## [WHAT YOU NEED TO DO]
Only the lines from the start of the data through the one containing "Given: Choose the" belong in your answer; return them exactly.

---------- RECORDS PROVIDED

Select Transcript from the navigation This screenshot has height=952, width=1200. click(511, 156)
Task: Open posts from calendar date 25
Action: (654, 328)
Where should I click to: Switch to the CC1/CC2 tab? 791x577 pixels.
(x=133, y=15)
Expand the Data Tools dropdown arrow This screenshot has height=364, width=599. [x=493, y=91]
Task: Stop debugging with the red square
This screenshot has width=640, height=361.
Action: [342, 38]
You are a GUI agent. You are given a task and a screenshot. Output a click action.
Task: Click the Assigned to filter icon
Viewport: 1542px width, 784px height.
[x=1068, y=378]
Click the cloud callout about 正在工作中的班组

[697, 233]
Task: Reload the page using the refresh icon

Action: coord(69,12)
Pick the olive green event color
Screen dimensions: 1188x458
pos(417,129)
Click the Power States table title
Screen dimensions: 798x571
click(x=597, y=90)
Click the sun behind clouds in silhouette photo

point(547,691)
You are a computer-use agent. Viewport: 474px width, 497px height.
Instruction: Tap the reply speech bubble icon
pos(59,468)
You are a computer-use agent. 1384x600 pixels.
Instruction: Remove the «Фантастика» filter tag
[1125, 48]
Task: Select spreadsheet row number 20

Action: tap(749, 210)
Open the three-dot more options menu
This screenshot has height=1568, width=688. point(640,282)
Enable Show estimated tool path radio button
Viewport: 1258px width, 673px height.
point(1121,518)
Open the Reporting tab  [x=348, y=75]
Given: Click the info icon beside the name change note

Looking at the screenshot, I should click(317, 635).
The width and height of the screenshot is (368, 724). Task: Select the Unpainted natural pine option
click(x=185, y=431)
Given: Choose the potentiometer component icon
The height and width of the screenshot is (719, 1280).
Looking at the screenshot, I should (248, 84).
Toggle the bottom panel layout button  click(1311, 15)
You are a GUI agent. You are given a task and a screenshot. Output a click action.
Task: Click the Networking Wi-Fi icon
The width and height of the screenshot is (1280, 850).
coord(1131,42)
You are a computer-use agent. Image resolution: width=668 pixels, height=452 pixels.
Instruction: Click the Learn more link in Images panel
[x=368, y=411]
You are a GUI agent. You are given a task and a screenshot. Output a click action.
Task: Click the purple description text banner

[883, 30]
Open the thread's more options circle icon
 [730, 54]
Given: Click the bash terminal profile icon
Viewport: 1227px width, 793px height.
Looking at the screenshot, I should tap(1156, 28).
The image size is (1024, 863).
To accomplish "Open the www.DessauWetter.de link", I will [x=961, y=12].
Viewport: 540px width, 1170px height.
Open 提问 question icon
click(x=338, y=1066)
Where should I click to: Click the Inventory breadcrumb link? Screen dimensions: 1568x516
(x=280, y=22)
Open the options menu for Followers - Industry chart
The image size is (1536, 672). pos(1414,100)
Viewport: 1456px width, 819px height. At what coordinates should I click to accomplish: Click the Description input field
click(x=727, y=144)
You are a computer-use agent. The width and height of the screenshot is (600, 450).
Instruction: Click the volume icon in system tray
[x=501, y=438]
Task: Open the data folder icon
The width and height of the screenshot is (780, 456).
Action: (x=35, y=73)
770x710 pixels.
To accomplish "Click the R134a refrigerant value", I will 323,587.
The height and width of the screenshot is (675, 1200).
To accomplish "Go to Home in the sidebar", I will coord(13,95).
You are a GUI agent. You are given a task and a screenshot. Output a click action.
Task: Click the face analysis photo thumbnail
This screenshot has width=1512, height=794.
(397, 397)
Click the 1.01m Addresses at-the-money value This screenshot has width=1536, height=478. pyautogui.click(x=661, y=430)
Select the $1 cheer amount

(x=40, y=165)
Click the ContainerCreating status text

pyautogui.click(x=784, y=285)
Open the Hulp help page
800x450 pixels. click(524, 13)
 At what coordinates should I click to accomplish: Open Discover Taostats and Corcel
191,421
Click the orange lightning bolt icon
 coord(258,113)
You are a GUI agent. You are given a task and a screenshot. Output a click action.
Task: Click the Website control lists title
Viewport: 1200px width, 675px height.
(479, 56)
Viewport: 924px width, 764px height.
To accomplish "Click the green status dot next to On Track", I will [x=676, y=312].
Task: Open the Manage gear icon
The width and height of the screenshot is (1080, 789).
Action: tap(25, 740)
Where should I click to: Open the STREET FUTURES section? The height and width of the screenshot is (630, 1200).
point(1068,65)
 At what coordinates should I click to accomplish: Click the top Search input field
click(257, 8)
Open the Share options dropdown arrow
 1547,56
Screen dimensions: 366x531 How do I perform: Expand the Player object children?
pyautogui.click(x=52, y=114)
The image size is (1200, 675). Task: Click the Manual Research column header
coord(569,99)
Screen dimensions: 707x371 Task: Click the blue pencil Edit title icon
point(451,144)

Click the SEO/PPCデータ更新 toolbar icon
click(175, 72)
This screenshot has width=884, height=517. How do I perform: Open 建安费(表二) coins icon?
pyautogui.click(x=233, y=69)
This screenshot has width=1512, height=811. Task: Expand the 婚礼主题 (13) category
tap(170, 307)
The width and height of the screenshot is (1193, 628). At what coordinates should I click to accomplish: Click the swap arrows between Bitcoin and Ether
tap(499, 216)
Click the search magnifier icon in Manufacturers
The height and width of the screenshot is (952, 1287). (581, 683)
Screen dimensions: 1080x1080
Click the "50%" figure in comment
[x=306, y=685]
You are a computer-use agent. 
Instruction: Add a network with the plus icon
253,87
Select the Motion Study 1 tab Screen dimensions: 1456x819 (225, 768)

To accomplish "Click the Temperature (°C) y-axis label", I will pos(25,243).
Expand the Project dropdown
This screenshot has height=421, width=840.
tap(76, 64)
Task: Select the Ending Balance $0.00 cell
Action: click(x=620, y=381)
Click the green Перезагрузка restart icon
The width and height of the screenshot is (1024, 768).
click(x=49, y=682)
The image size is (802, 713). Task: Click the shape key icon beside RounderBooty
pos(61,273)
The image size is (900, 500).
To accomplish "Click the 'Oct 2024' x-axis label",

--------------------

## [EXERCISE SOLUTION]
Select Transcript from the navigation This screenshot has height=952, width=1200. click(511, 156)
Task: Open posts from calendar date 25
Action: (654, 328)
Where should I click to: Switch to the CC1/CC2 tab? 791x577 pixels.
(x=133, y=15)
Expand the Data Tools dropdown arrow This screenshot has height=364, width=599. [x=493, y=91]
Task: Stop debugging with the red square
This screenshot has width=640, height=361.
Action: [342, 38]
You are a GUI agent. You are given a task and a screenshot. Output a click action.
Task: Click the Assigned to filter icon
Viewport: 1542px width, 784px height.
[x=1068, y=378]
Click the cloud callout about 正在工作中的班组

[697, 233]
Task: Reload the page using the refresh icon

Action: coord(69,12)
Pick the olive green event color
Screen dimensions: 1188x458
pos(417,129)
Click the Power States table title
Screen dimensions: 798x571
click(x=597, y=90)
Click the sun behind clouds in silhouette photo

point(547,691)
You are a computer-use agent. Viewport: 474px width, 497px height.
Instruction: Tap the reply speech bubble icon
pos(59,468)
You are a computer-use agent. 1384x600 pixels.
Instruction: Remove the «Фантастика» filter tag
[1125, 48]
Task: Select spreadsheet row number 20

Action: tap(749, 210)
Open the three-dot more options menu
This screenshot has height=1568, width=688. point(640,282)
Enable Show estimated tool path radio button
Viewport: 1258px width, 673px height.
point(1121,518)
Open the Reporting tab  [x=348, y=75]
Given: Click the info icon beside the name change note

Looking at the screenshot, I should click(317, 635).
The width and height of the screenshot is (368, 724). Task: Select the Unpainted natural pine option
click(x=185, y=431)
Given: Choose the potentiometer component icon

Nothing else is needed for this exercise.